Small town elementary schoolyard observations

I'm making it a point this school year to spent at least one lunch a week with the girls at their respective schools.

At PK's school, parents are assigned a day to spend lunch with their child's class, then assist in supervising the kiddies on the playground. Mostly it's a lot of swing pushing, shirt pulling, merry-go-round spinning, tire swing toggling, and ball retrieving.

At C's school, playground duty is not assigned nor expected of a visiting parent. But a foolhardy parent who braves the after lunch recess crowds best be prepared for both extreme mental and physical challenges.

4 classes of 2nd graders, at 17-19 a class, many of which are wanting to show you what they can do on the monkey bars, screaming to see how high you can push them on the swing, and tossing any number of different rubber-based balls at you, hoping to get a game started - can be intimidating.

And this is at a small town school.

The sheer number of school kids descending on the play yard at one time forced me to think on my toes and channel some crowd control techniques osmosified into my brain from too many viewings of "The Dirty Dozen," "Heartbreak Ridge," "Full Metal Jacket," among other films of the basic training/boot camp genre.

Divide and Conquer
First I head to the swings. Sure, it's a gut busting working to get a dozen tykekins into the full swing of things, but there are a finite number of pendular seated apparatuses and those that are without, usually leave the scene. Only caveat here is to make sure your own kid is one of them who gets a swing. Otherwise, the plan backfires and you have to convince your own offspring that waiting for an open swing is a good lesson in patience building skills (right).
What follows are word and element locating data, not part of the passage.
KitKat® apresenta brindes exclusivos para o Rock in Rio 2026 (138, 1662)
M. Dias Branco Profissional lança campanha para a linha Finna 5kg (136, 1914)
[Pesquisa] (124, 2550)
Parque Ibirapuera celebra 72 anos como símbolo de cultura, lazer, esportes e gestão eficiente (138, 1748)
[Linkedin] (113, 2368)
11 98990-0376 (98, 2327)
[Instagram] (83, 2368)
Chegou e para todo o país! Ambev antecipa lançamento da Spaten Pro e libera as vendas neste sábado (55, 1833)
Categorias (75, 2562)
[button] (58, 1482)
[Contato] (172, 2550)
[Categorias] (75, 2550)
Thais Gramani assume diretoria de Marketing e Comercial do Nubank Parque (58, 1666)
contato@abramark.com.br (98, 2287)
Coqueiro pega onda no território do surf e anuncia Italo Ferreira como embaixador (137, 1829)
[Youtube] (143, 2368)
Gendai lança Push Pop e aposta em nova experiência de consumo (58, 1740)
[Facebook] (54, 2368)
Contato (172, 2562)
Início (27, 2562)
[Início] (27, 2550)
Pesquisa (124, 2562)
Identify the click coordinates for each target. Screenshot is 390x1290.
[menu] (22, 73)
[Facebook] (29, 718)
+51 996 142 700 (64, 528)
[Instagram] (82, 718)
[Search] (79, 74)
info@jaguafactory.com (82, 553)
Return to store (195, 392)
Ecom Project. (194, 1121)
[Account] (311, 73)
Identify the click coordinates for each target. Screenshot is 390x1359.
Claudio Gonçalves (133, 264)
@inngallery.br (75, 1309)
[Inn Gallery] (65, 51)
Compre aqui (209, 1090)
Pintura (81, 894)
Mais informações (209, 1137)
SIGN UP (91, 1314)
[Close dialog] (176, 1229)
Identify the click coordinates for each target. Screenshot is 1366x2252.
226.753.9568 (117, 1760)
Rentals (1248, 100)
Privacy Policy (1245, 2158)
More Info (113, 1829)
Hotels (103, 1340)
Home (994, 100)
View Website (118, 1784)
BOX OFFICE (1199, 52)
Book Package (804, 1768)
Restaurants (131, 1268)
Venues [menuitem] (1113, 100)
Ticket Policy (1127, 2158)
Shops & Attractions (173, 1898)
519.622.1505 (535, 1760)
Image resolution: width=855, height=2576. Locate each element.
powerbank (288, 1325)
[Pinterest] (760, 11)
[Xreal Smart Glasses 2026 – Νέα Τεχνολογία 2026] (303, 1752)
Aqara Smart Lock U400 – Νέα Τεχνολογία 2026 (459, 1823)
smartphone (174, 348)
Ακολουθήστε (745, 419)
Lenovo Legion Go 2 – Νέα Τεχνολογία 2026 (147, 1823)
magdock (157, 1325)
Better to lead than to follow
Follow the leader is a good game to play with a mass of rug rats, however if taken to an extreme length of time, the line will fall apart, and you may soon find yourself surrounded by a mob of followers, rather than a neat, Soul Train line.

Spartan's never retreat, and never surrender
Announcing that you need to take a bathroom break, when in fact you just want to get away from the kids, will only draw ridicule and jokes aplenty from the peanut gallery. Best to find a bench to sit down on, grip your chest in pain, drool, cough, and have a simulated heart attack than to invite the ere of bathroom themed taunts from 7 year olds.

Do as I say, not as I do
According to this website, the largest game of Simon Sez took place in China and started with 597 participants.

I bet it was just some Chinese parent visiting his kid's school for lunch and needed to figure out a way to control the hordes.

My own brand of Simon Sez involves full motion (Simon Sez run over to Cole Wilson and stare at his shoes!), lightning fast reactions (Simon Sez touch your cheek [while placing hand on chin]), grossology practitioning (Simon Sez burp as long and loud as you can!), and innocent bystander participation (Simon Sez run over and say "Hi" to Mrs. Lacey!)

It was a hit and by the time the whistle blew and it was time to line up, I had over 80 kids following my every Simon Sez command.

My final command? Simon Sez line up in your class lines while singing "Oklahoma!"

Brilliant.

2 comments:

Unknown said...

I liked this one very much.

tuesday said...

Oh, I want to be there on the day you do playground duty! :)

Kids are definitely a tough crowd. I prefer them in bunches of 4 or less myself. Otherwise, I wind up feeling like I did back in elementary school when we were playing dodge ball. I really thought I was gonna outgrow this by now...lol.